Impietoso il giudizio del procuratore capo di Catanzaro, Nicola Gratteri, il quale ritiene che la riforma non modifichi in alcun modo il sistema delle correnti, che tutti denunciano a parola e spergiurano di voler eliminare. Anzi il bieco sistema ne uscirebbe addirittura fortificato. “…Le correnti per il magistrato – avvisa Gratteri – continueranno a fare quello che fanno e il loro strapotere non verrà in alcun modo indebolito o archiviato…”.
Non è finita. Gratteri, partendo dalla considerazione che la magistratura è uno dei tre poteri dello Stato, ritiene che la separazione dei poteri sia uno dei principi fondamentali su cui si fondano uno Stato di diritto e una democrazia liberale.
Oltre alla modifica al sistema di elezione dei componenti del Csm, la nuova riforma prevede anche che i magistrati che hanno ricoperto cariche elettive o incarichi di governo non potranno più tornare a svolgere funzioni giurisdizionali.
Dovranno restare per un anno fuori ruolo senza svolgere funzioni apicali.

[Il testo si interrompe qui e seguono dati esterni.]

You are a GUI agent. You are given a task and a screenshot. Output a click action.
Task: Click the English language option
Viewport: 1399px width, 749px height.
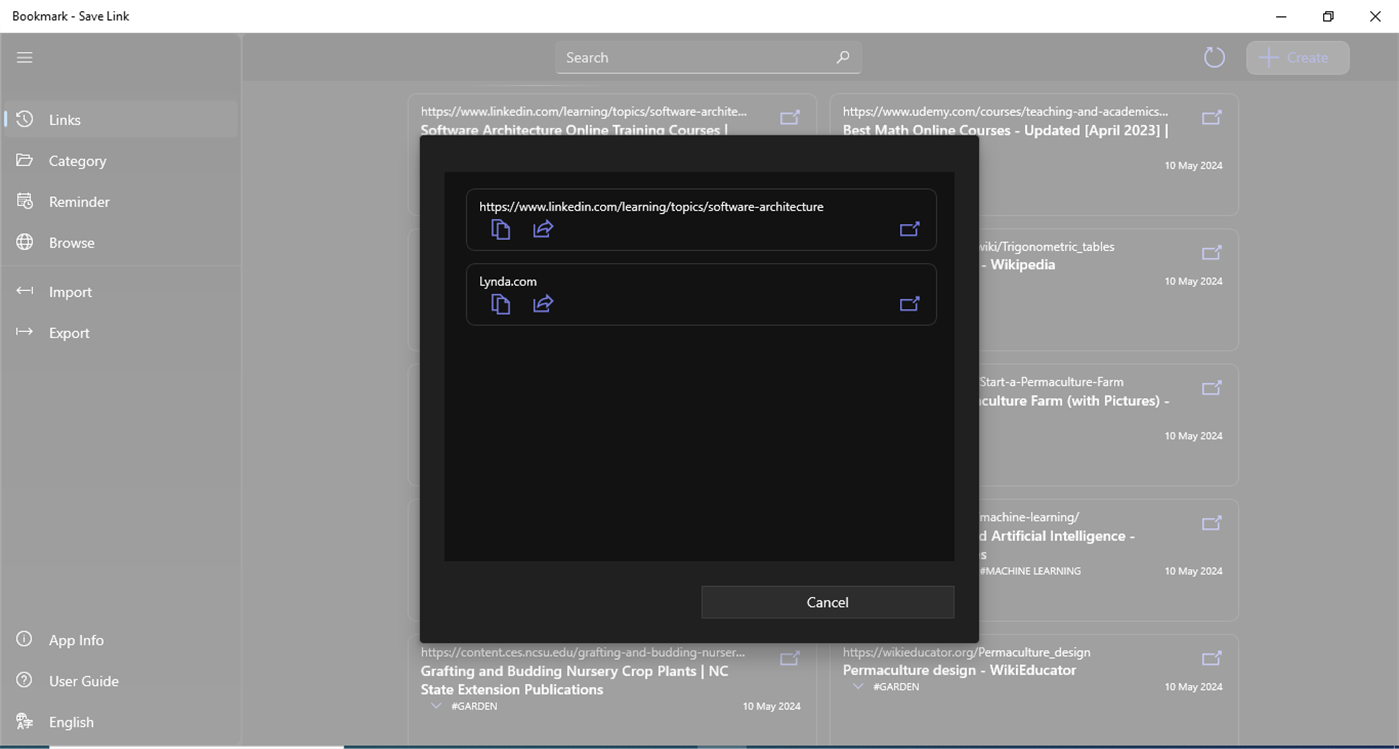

Per tre anni, poi, non potranno ricoprire incarichi direttivi. Diverso il caso di magistrati candidati ma non eletti, che per tre anni non potranno più lavorare nella Regione che ricomprende la circoscrizione elettorale in cui si sono candidati, né in quella dove si trova il distretto in cui lavoravano.
Introdotto anche il divieto di esercitare funzioni giurisdizionali e ricoprire allo stesso tempo cariche elettive locali o nazionali e governative. Gli eletti dovranno collocarsi in aspettativa per l’assunzione dell’incarico, senza assegno nel caso di carica locale.

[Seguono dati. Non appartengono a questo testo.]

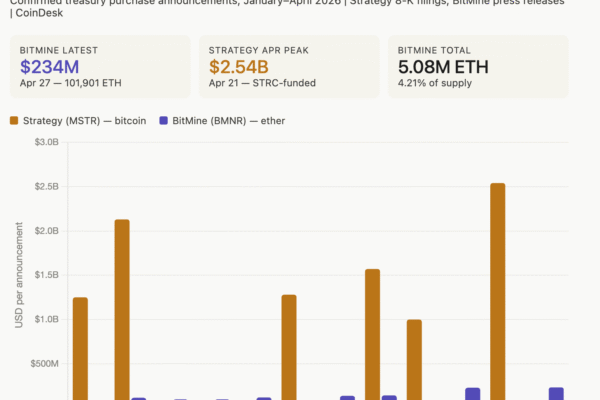The height and width of the screenshot is (400, 600).
Task: Select the orange bar reaching about $1.0B
Action: 414,359
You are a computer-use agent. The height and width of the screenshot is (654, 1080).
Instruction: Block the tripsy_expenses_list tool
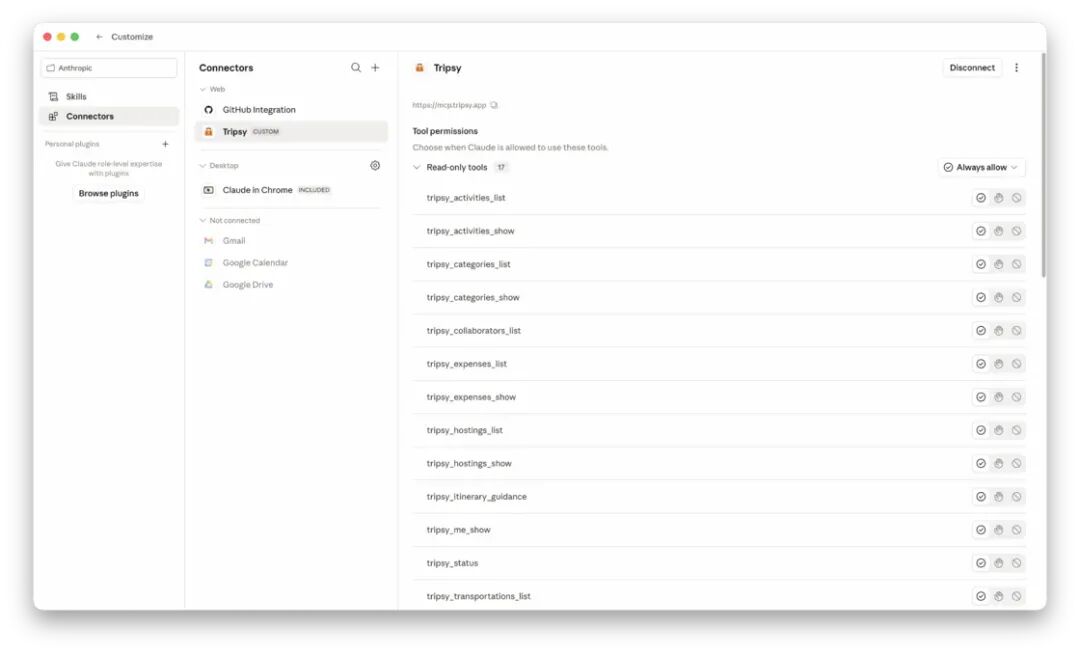click(x=1017, y=363)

La riforma inoltre ammette un solo passaggio di funzione tra requirente e giudicante nel penale, entro 10 anni dall’assegnazione della prima sede. Il limite non opera per il passaggio al settore civile e per l’ingresso in Procura generale presso la Cassazione.
In ogni caso è stata posta la parola fine alle cosiddette “nomine a pacchetto”. L’assegnazione degli incarichi direttivi e semidirettivi si decideranno in base all’ordine cronologico dei posti scoperti. I membri del Csm, insieme ai tre componenti di diritto, ovvero il Presidente della Repubblica, il Primo Presidente di Cassazione e il Procuratore Generale della Cassazione, saranno 20 membri togati, due di legittimità, cinque Pm e 13 giudicanti e 10 laici. Per questi ultimi, viene specificamente richiesto che sia rispettata la parità di genere nella scelta delle candidature da parte del Parlamento.

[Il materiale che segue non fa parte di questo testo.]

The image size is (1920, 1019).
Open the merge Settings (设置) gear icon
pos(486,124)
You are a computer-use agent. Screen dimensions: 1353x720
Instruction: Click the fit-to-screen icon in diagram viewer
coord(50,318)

Renzi sferra un duro attacco sull’intera riforma della giustizia. La Lega dopo il fallimento del referendum è un po’ in difficoltà, specialmente dopo il voto delle amministrative e cerca il rilancio trovandosi unita negli attacchi al governo.
Così si concentra sulla tormentata riforma del Csm, che si trova in aula al Senato, presentando una serie di emendamenti e soprattutto chiedendo il voto segreto. Ma il maldestro tentativo non passa e si spiana la strada ugualmente al provvedimento. In ogni caso è una strategia “barricadiera” che fa supporre il clima rovente che in questi mesi peggiorerà sempre più.